> [Page excerpt]
***
PostPosted: Wed Oct 10, 2012 11:32 am
by malky_c
Sub 2000 Marilyns: Stac na Cathaig.
Date walked: 07/10/2012.
Distance: 47 km (cycling), 4.5km (walking).
Ascent: 400m (cycling), 300m (walking).
Time: 4 hours 40 minutes.
Weather: Cool and sunny.

A great looking weekend weather-wise, but I wasn't planning to go too far from home. Instead I decided to make the most of Sunday morning and get out on the bike. Most of the sub 2k Marilyns within 30 miles of Inverness I have cycled to, with only a couple more doable in that way. As they would take a full day, I opted to revisit Stac na Cathaig, which was my introduction to the area immediately south of Loch Ness a few years back. There are 6 sub2k Marilyns in the immediate vicinity, not to mention some other worthwhile unlisted bumps. The whole area resembles a sort of mini-Trossachs, although much quieter and without much in the way of a footpath network (in this case the area could benefit from a few more walkers as it is incredibly hard going on most of these hills).
***
> [Provided data]
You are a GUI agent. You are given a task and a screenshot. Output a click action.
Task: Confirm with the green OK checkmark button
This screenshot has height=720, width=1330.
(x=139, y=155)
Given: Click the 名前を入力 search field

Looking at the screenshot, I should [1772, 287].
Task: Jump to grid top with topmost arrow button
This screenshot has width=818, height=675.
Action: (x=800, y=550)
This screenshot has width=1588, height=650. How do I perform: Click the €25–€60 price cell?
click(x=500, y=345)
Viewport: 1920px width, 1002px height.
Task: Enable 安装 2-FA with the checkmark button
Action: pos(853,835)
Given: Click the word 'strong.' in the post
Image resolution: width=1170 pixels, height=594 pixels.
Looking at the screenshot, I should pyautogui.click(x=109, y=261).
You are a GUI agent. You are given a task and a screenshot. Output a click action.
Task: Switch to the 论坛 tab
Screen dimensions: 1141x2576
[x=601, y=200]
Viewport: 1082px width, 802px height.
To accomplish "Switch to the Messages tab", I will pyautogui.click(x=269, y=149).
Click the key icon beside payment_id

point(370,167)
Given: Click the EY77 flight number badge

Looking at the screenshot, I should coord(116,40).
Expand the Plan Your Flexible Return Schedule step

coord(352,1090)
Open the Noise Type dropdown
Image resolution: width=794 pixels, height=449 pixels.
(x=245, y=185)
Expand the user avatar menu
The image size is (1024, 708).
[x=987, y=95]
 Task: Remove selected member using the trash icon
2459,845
***
> [Given exercise]
Pick up the Stac na Cathaig trip report after its final sentence and carry the account forward by a paragraph or two.

> [Answer to this exercise]
Loch Duntelchaig.gpx Open full screen  NB: Walkhighlands is not responsible for the accuracy of gpx files in users posts


I cycled up the long hill out of Culloden and crossed Strathnairn, stopping to give my bike a wash in the river on the way past. Plenty more hills took me to Farr - this has been something of a regular cycling circuit for me in the past, but it was my first visit in over a year. The most scenic bit of the route is past the tiny Loch a Chlachain, where the road runs right along the shore. Another couple of minutes took me to the outflow of Loch Duntelchaig, where I left the bike. There is a complicated weir system here, as this loch provides backup to the Inverness water supply (which is primarily drawn from the nearby Loch Ashie).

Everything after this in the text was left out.